Witnesses say the huge fireball, which engulfed an entire city block Tuesday night, could be seen for miles.  The explosion destroyed JJ's restaurant and rattled windows blocks away.

"Everything shook, and you could feel it almost as much as you could hear it," one witness said.  "It was by far the biggest explosion I've ever felt in my life."

There were no initial reports of fatalities, but cadaver dogs are searching the area.  Kansas City Fire Chief Paul Berardi told reporters Wednesday morning that one person is missing.

"At this time we're still searching for one victim and that employee is a female employee of JJ's restaurant," he said.

St. Luke's Hospital said it treated eight patients, including two men who were in critical condition.  Six other people had less serious injuries, according to ABC News affiliate KMBC-TV.  The University of Kansas Hospital said it had received four patients and had a fifth on the way, KMBC reported.

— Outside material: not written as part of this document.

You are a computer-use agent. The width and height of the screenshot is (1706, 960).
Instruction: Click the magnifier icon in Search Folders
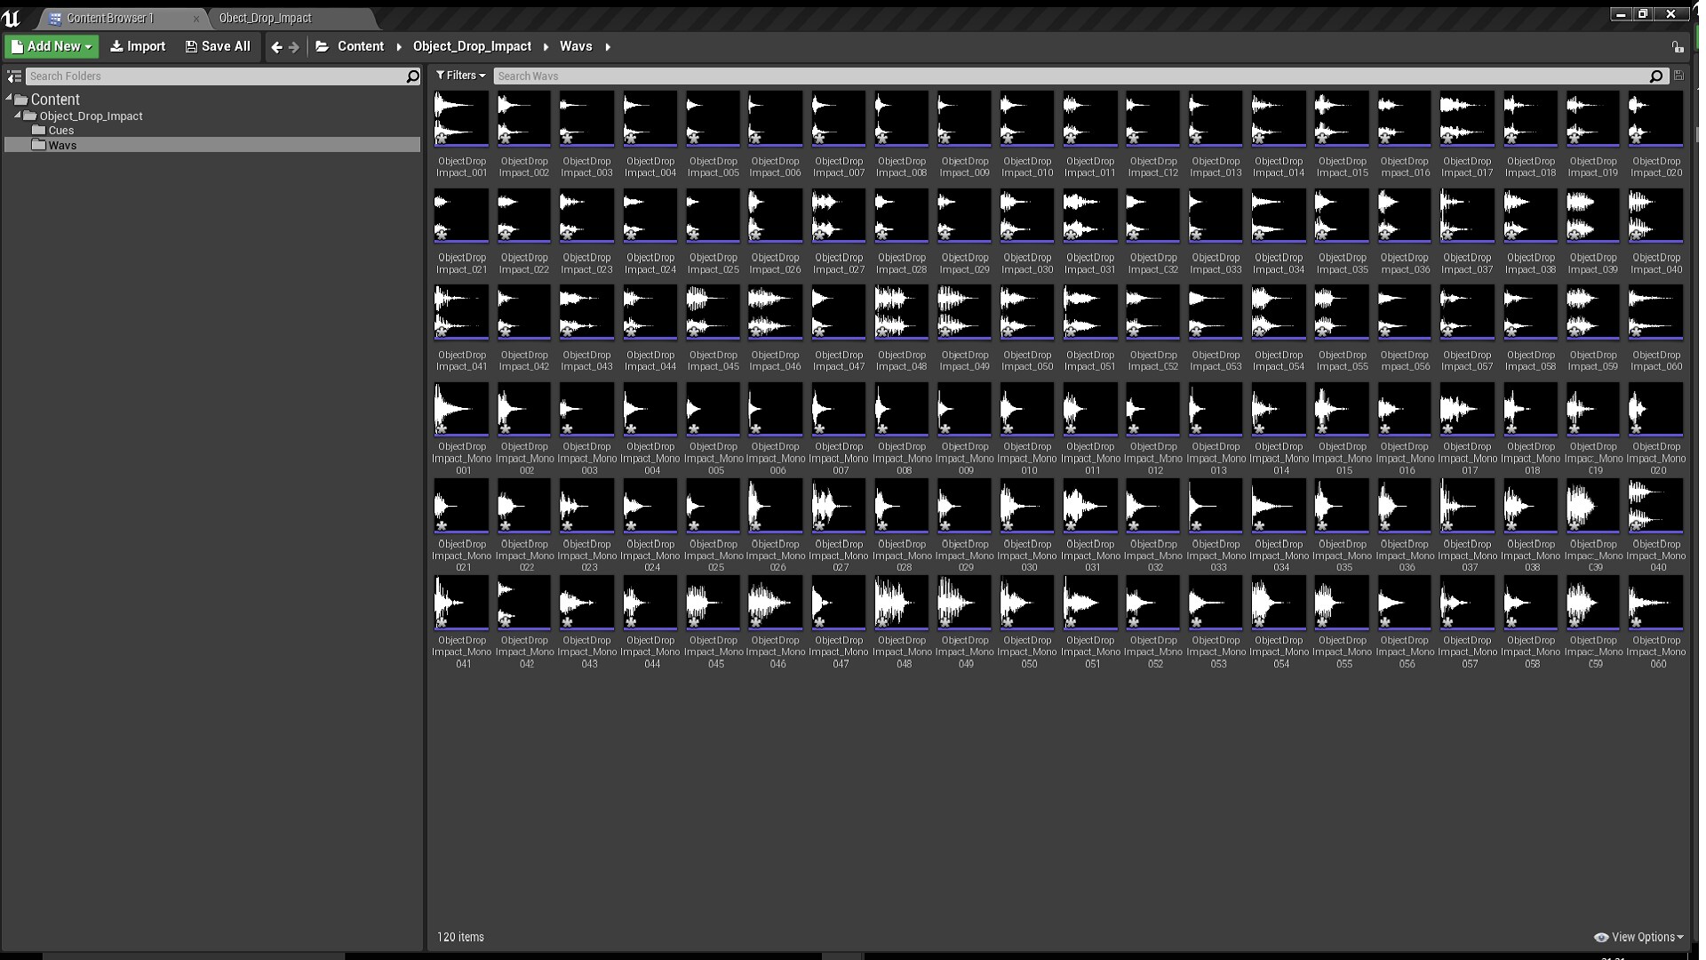pos(411,76)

More than 100 firefighters worked overnight to knock back the thick black smoke and shooting flames that forced onlookers to flee the downtown Kansas City shopping district just after 6 p.m.

"We are concerned that there may be additional people not able to get out of the structure," Berardi told reporters late Tuesday.  "This was happy-hour at a restaurant.  There were patrons in the restaurant."

"I would always fear there are fatalities in a scene like this," he added.

Investigators are sifting through the rubble Wednesday morning and trying to figure out what caused the blaze.  It is believed that a contractor might have hit an underground natural gas line.

It almost smelled like the radiators were seeping out gas," one witness said.  "Strong enough for us to call the landlord to say something was wrong."

Witnesses say gas fumes could still be smelled hours after firefighters got the flames under control.